Researchers have achieved the most detailed view yet of how DNA folds and functions inside living cells, revealing the physical structures that control when and how genes are switched on.
Using a new technique called MCC ultra, the team, including researchers from the University of Cambridge, mapped the human genome down to a single base pair, unlocking how genes are controlled, or, how the body decides which genes to turn on or off at the right time, in the right cells.
This gives scientists a new way to understand how genetic differences lead to disease and opens up fresh routes for drug discovery. The results are reported in the journal Cell.
"For the first time, we can see how the genome's control switches are physically arranged inside cells," said lead author Professor James Davies from the University of Oxford. "This changes our understanding of how genes work and how things go wrong in disease. We can now see how changes in the intricate structure of DNA leads to conditions like heart disease, autoimmune disorders and cancer."
For more than two decades, scientists have known the full sequence of the human genome - the three billion 'letters' of DNA that make up our genetic code. But exactly how that code folds and functions inside the cell has remained largely hidden.
Each cell's DNA, about two metres long, is tightly packed into a microscopic space one-hundredth of a millimetre across. Within this space, the DNA constantly bends and loops, bringing distant sections into contact. These 3D structures are crucial because they determine which genes are active or silent, much like how a circuit board determines which switches are connected and which are not.
Until now, researchers could only view these interactions at relatively low resolution. The new method captures them down to a single base pair - the smallest unit of DNA - offering a truly molecular view of gene control.
This level of detail matters because over 90% of genetic changes linked to common diseases lie not within genes themselves, but in the 'switch' regions that regulate them. The ability to see how these switches are organised gives scientists a new framework for identifying where gene regulation goes wrong and how it might be corrected.
The Oxford researchers worked with Professor Rosana Collepardo-Guevara, from Cambridge's Department of Genetics and Yusuf Hamied Department of Chemistry, whose computer simulations confirmed that the folding patterns observed arise naturally from the physical properties of DNA and its packaging proteins.
"The MCC ultra technique gives us the most detailed view yet of DNA organisation inside living cells - an order of magnitude higher than the current state of the art," said Collepardo-Guevara. "Our simulation work also showed that it's possible to predict the complex 3D structure of the genome in a computer model, which could help us understand in fine detail what goes wrong in disease, and how to fix it."

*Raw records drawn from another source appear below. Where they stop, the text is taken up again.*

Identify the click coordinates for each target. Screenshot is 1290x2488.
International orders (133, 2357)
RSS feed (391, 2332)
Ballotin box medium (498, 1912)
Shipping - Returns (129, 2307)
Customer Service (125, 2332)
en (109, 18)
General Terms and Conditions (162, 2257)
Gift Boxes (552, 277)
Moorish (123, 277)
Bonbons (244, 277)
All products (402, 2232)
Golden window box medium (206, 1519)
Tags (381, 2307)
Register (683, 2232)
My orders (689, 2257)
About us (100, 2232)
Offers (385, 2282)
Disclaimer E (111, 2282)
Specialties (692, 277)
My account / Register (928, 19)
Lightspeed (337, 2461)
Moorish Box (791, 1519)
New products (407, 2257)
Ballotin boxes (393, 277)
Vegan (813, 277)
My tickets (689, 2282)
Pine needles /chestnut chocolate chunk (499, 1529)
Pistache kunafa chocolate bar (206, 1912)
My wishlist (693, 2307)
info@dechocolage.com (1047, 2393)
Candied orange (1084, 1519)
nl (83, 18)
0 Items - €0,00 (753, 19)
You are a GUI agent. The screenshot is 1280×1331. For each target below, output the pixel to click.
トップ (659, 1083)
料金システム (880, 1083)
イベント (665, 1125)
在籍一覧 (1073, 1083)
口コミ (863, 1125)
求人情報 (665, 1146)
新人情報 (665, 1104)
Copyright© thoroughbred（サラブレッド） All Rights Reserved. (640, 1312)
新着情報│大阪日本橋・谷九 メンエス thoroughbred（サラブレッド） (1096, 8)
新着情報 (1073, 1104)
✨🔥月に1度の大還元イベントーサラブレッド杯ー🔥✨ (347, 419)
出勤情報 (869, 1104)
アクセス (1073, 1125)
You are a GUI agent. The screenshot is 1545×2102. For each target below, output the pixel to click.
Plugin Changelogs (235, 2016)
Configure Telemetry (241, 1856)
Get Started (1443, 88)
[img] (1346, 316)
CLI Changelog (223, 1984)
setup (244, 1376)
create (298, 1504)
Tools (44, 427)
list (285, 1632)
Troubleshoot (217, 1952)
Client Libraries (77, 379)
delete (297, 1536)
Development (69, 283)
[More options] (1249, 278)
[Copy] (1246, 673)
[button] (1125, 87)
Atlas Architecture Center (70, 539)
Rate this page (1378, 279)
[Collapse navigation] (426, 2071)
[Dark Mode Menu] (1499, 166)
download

Together, the scientists propose a new model of gene regulation in which cells use electromagnetic forces to bring DNA control sequences to the surface, where they cluster into "islands" of gene activity. These structures, which were previously invisible, appear to be a fundamental mechanism for how cells read their genetic instructions.
The research represents a major advance in molecular genetics, providing a foundation for future studies into how changes in genome structure cause disease.
The work was funded by the Medical Research Council and the Lister Institute, with support for translation into new therapies from Wellcome and the NIHR Oxford Biomedical Research Centre. Rosana Collepardo-Guevara is a Fellow of Clare College, Cambridge.
Reference:
Hangpeng Li et al. 'Mapping chromatin structure at base-pair resolution unveils a unified model of cis-regulatory element interactions.' Cell (2025). DOI: 10.1016/j.cell.2025.10.013
Adapted from a University of Oxford media release.